Near Earth objects (NEOs) are comets or asteroids that have been nudged into a possible collision path with the Earth. The international program to discover NEOs; Spaceguard, which includes NASA's NEO program, has identified around 6,000 NEOs so far, most of which are asteroids.

History of violence

But dark comets with unpredictable orbits may pose a greater threat than asteroids, which are easier to spot, according to astrophysicists Bill Napier, from the Cardiff Centre for Astrobiology in Wales, and David Asher, from Armagh Observatory in Northern Ireland.

"We may be dealing with a population of dark objects, carrying a lot of kinetic energy, which are not being properly picked up in the Spaceguard surveys," the researchers write in the February issue of the journal Astronomy & Geophysics.
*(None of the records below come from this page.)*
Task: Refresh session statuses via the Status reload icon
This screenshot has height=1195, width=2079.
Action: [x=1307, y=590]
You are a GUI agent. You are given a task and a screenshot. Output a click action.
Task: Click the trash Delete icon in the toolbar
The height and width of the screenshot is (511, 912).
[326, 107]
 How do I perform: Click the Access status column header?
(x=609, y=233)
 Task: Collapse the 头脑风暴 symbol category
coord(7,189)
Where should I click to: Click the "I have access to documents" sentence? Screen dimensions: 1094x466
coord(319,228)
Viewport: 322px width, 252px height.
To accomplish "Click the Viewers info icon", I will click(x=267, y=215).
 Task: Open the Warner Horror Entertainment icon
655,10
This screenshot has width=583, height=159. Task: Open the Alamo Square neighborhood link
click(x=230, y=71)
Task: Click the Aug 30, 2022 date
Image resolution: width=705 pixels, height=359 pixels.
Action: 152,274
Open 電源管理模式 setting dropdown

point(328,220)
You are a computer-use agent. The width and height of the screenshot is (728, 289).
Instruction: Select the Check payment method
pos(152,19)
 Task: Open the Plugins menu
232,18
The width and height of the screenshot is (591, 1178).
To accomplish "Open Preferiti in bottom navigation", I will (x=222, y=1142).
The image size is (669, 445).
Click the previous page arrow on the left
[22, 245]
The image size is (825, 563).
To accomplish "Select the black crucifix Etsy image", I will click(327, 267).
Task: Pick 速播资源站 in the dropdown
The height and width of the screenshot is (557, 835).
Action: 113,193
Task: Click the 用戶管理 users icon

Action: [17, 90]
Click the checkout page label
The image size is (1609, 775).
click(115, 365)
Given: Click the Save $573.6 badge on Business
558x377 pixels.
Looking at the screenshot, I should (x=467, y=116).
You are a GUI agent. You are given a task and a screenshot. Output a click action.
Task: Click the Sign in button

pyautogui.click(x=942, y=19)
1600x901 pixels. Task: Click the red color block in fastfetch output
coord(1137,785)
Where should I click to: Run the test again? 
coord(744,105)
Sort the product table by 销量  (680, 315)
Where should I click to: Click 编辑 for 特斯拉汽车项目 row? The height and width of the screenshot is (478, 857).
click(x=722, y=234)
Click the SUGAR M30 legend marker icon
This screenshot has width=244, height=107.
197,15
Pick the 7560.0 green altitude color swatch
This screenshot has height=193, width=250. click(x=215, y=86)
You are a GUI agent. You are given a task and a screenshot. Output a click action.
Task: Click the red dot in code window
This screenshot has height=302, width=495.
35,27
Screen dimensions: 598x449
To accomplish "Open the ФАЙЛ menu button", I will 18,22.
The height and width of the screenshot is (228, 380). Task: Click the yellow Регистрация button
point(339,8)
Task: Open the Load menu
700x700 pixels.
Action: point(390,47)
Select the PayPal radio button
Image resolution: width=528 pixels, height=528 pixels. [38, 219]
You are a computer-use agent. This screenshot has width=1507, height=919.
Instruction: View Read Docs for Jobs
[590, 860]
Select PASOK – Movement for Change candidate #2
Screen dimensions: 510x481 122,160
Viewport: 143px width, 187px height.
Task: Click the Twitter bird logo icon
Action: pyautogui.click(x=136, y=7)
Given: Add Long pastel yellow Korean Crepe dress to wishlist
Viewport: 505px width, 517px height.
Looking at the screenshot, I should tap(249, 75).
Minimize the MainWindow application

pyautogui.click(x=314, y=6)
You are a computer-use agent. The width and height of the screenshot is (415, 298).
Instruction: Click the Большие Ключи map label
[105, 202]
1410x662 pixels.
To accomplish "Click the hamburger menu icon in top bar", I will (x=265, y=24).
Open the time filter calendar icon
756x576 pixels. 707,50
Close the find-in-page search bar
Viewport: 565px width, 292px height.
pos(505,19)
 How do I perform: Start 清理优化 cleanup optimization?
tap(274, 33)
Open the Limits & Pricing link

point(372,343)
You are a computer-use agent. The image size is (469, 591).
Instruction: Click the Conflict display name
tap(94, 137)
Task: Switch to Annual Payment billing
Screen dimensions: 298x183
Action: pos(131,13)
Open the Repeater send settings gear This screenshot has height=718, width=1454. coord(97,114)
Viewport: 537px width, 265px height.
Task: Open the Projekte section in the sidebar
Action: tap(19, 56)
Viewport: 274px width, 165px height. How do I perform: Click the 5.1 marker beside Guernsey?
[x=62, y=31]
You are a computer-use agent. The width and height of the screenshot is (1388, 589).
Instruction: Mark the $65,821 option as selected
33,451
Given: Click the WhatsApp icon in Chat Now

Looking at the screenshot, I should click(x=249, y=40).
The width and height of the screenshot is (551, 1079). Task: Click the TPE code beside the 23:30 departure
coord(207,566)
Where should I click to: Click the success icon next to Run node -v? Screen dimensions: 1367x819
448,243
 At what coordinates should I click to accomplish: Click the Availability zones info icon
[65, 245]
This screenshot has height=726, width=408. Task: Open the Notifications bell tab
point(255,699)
Some comets scoot into the range of Earth from near Jupiter or further out, but appear regularly, like Halley's Comet. Others originate in the distant Oort cloud, a spherical comet nursery predicted to exist around one light-year from the Sun. These have orbits in the range of a million years, and are harder to predict or to spot, especially if they are too far away from the Sun to develop a characteristic comet tail as their icy surface melts.

When the Solar System passes through the galactic plane - the flattened disc of the Milky Way galaxy - molecular clouds may send Oort cloud objects hurtling into the inner Solar System, said the researchers.

Galactic mix-up

They say the timing of the Solar System's passage through the galactic plane - around 20 to 30 million years - closely matches spikes in the distribution of large impact craters on Earth for the past 250 million years. They conclude that comets have been responsible for most of Earth's impact craters and may pose an unrecognised risk to our civilisation.

Current NEO programs might be "monitoring a swarm of bees while standing on a railway line with an express train due," says the study.